С теми, кто живет на втором и выше этажах, мне это удается. Правда, за все время, что я прожил в этом доме, таких удач было немного, две-три. С первым этажом, разгона хватает только на половину пути, остальную я преодолеваю, если страх не успеет заполнить меня и не вытолкнет обратно на улицу. Такое же происходит, если входить в подъезд осторожно или замереть на второй-третьей ступеньке, прислушиваясь к темноте. Иногда, перебирая руками перила, я заставлял себя двигаться вверх, грудью преодолевая невидимое сопротивление.
Но если быстро взбежать по лестнице, когда коснувшийся звонка палец соединит меня со спасительным пространством за дверью квартиры, то страх не успеет распорядиться мною. Еще до касания пальца я уже представляю мать, не спеша идущую из кухни к двери на мой звонок; внутреннюю сторону двери, светлую, отсекающую черноту лестницы от меня; саму квартиру, где я свободен от страха.
Для этого я беру разгон, а для разгона перехожу на другую сторону улицы.
Иногда, когда я решался забежать самостоятельно, страх выталкивал меня обратно после первого пролета. Но было и такое, что я заставлял себя добраться до своей квартиры. Я не помню, что я себе говорил, но помню стиснутую челюсть и как я двумя руками перебираю перила, чтобы легче было перешагивать через три ступеньки. Я заметил, что если наметишь себе какую-то необычную задачу — шагать через три ступеньки, а то и через четыре, — то страх отступает.
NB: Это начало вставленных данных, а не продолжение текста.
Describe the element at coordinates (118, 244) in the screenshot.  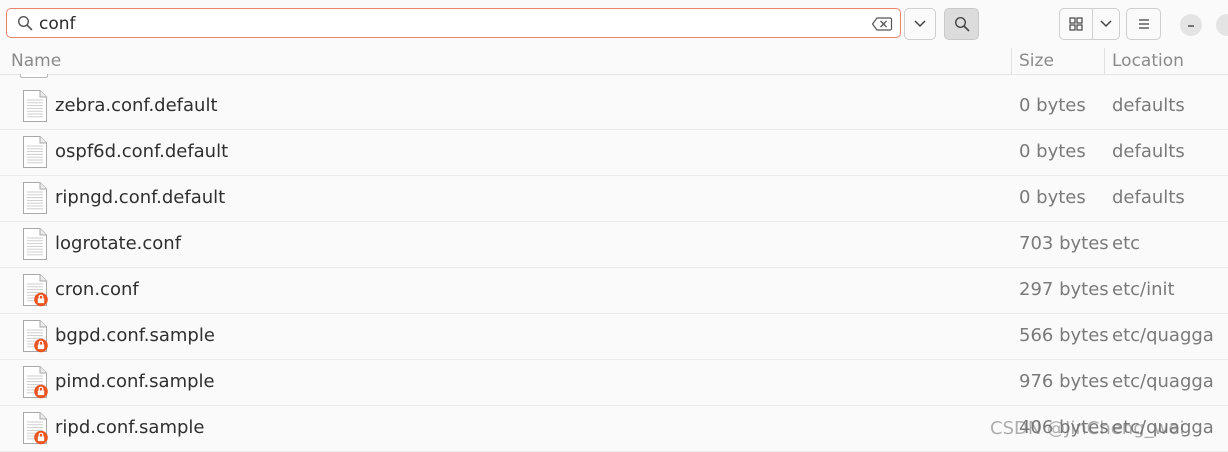
I see `file-name: logrotate.conf` at that location.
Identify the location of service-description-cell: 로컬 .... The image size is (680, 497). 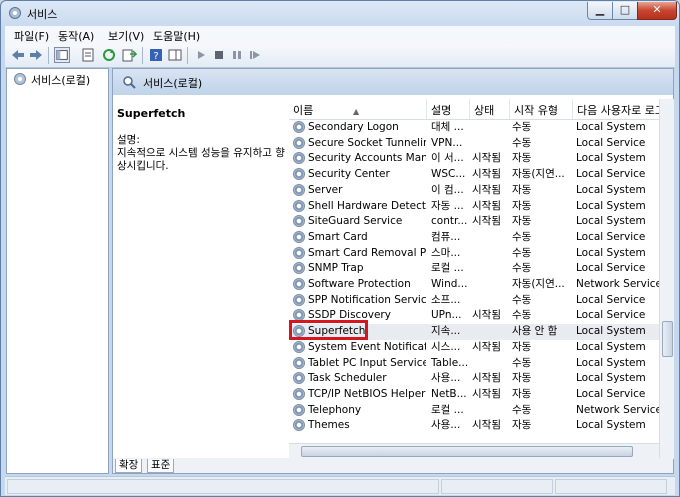
(448, 268).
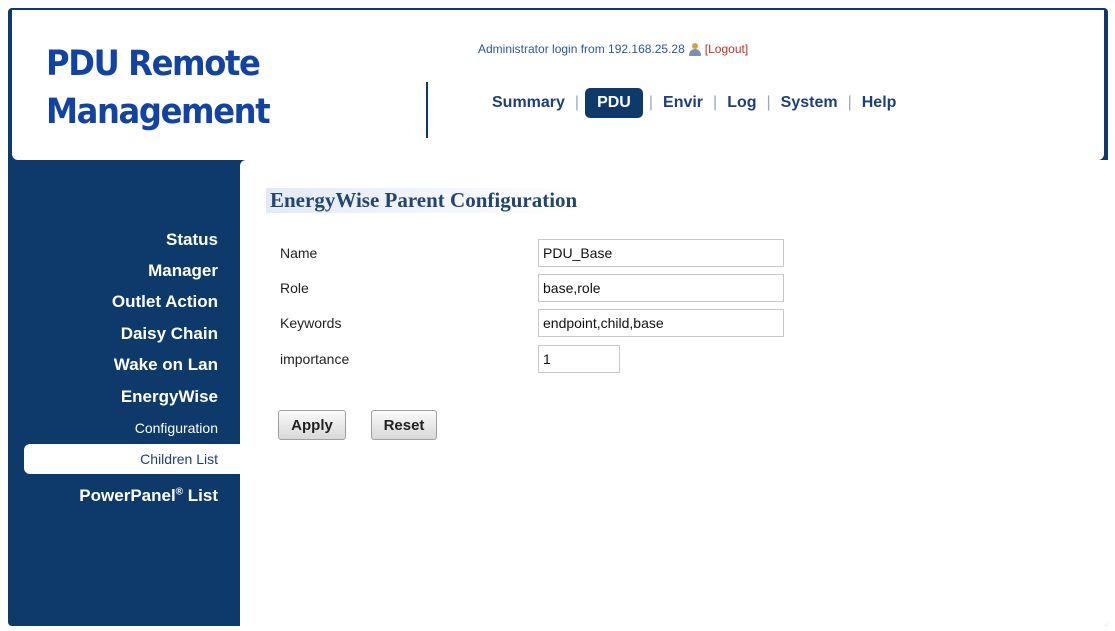 The height and width of the screenshot is (631, 1115). Describe the element at coordinates (312, 425) in the screenshot. I see `apply-button: Apply` at that location.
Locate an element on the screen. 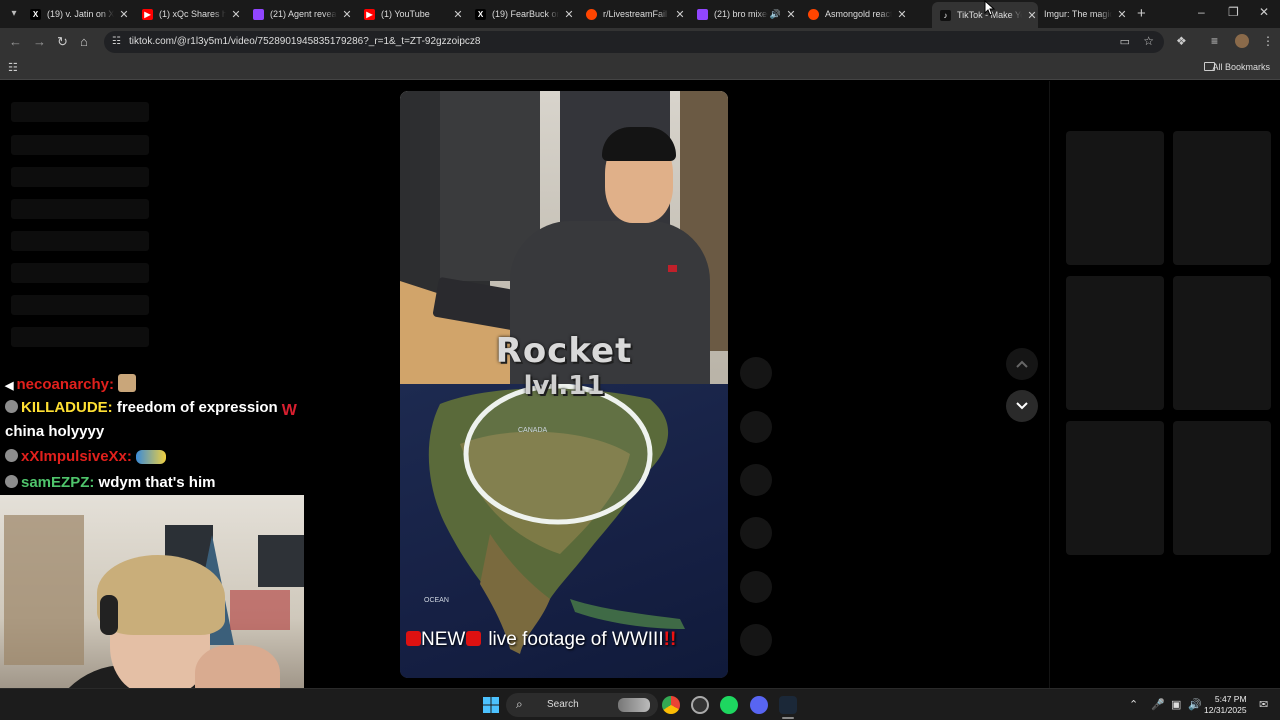 The image size is (1280, 720). next-video-button is located at coordinates (1022, 406).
…Потом, уже подростком был страх перед уличной шпаной.
…Потом, у взрослого — страх перед тем, как сказать то, что думаешь. Особенно, если за этим неизбежно последует потеря всего, что было до этого. Потому что после того, как скажешь, вокруг все кажется изменившимся. Иногда это происходит буквально — теряешь работу, деньги, любовь, бывает — свободу и жизнь. У меня, к счастью, до этого не доходило.
И всегда, всю жизнь, как раз с того семи-восьмилетнего возраста, — страх смерти.
Кто-то утверждает, что страх можно победить.
Нельзя!
Страх может победить только смерть.
Теперь, когда жизнь подходит к концу, я думаю о смерти не только со страхом, но уже немного и как об избавлении от страха. Страх смерти замещает собой все прочие страхи. Но он и сам понемногу тускнеет. Должна же, черт возьми, быть хоть какая-то для меня польза от смерти!